Zelensky teme que vitória de Trump feche torneira da resistência ucraniana

O presidente ucraniano Volodymyr Zelensky começou a se posicionar de modo a buscar um acordo de paz, antes de Trump chegar. E, para usar uma expressão popular, pretende entregar os anéis para não perder os dedos.

Zelensky, até o atentado contra Donald Trump, invocava o direito internacional público, também conhecido por direito das gentes. E invocava o direito internacional para sustentar que o governo russo de Vladimir Putin violou a soberania da Ucrânia e atentou contra a carta constitutiva da ONU. Frisava só ser possível um futuro acordo de paz com o imediato cessar-fogo russo e a retirada das tropas.

De olho na sucessão presidencial norte-americana e sabedor das posições de Trump em desfavor da Ucrânia, o presidente Zelensky está mudando de postura e de discurso. No palco cênico internacional, Zelensky já se apresenta em panos novos, com coloração conciliatória.

Com Trump, a fonte que sustenta a resistência ucraniana -- dinheiro e armas -- poderá secar. E o candidato republicano, antes da convenção que confirmou sua escolha, deu puxão de orelhas nos estados membros da Otan por não pagamento das cotas participativas, com os EUA a sustentar economicamente o pacto do Atlântico, algo que Trump ressaltou precisar mudar. Mais ainda, Trump, nas suas manifestações, não é um entusiasta da Otan.

No último encontro relativo aos 75 anos da Otan, apesar do anunciado, o plano de blindagem a Trump, de modo a impedir mudanças no apoio à Ucrânia, pode não ter passado de retórica.

Antes e depois

Zelensky, até a data do atentado sofrido por Trump, insistia na posição de jogar a responsabilidade no invasor, queria a Criméia de volta e indenizações para reconstruir o país. E sempre emocionou a sua reivindicação das crianças sequestradas pelos russos: tal desumanidade gerou a imposição, pelo Tribunal Penal Internacional, da prisão cautelar, preventiva, de Putin.

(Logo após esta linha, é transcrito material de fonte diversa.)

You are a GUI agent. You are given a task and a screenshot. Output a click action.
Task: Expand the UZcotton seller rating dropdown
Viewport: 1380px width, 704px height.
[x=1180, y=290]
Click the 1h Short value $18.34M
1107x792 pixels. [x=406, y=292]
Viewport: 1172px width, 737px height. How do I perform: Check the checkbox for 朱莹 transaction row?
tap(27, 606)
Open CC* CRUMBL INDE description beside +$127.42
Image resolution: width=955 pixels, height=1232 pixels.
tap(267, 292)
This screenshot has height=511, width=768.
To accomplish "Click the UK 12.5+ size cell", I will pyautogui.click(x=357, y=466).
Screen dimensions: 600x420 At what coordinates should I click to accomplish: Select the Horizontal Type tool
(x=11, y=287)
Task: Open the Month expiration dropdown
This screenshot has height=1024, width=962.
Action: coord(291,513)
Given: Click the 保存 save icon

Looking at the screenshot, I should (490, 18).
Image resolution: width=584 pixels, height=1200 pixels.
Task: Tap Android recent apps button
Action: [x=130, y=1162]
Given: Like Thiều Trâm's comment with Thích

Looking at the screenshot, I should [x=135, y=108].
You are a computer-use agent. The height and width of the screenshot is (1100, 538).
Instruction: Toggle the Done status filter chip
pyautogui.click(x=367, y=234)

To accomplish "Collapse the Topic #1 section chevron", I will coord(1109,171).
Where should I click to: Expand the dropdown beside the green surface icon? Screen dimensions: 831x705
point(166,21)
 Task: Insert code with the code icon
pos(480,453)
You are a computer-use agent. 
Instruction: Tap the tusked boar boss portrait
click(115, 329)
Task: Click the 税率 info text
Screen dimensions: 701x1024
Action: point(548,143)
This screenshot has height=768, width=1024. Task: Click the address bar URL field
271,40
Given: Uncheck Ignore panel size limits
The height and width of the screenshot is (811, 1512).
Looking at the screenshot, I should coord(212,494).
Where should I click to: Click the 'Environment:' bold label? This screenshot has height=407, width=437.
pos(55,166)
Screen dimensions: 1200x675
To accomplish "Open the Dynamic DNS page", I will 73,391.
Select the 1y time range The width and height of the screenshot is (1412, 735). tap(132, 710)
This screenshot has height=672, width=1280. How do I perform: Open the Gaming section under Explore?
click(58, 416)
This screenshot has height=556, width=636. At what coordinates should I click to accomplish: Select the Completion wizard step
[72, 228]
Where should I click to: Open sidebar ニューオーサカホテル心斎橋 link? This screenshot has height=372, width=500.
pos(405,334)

O presidente ucraniano, que mandou mensagem a Trump condenando o atentado e desejando pronta e total recuperação, propõe um segundo encontro para tratar do fim da guerra, agora com a presença de Putin.

O primeiro e inútil encontro ocorrido em Lucerna, na Suíça, não contou, pasmem, com a presença russa. Não houve convite.

Ao encontro de Lucerna, Putin deu a resposta rápida. No sentido de não considerar Zelensky legitimado a celebrar acordo de paz, pois o tempo do seu mandato havia expirado: as eleições presidenciais ucranianas foram adiadas em razão da guerra.

Um segundo encontro de paz foi proposto pelo premiê húngaro Viktor Orbán, na condição de presidente de turno da União Europeia. Zelensky concordou e Orbán já visitou Putin. Como Orbán é carne e unha com Putin, o encontro de paz poderá acontecer, em breve, e Orbán atuará em favor de vantagens para a Rússia.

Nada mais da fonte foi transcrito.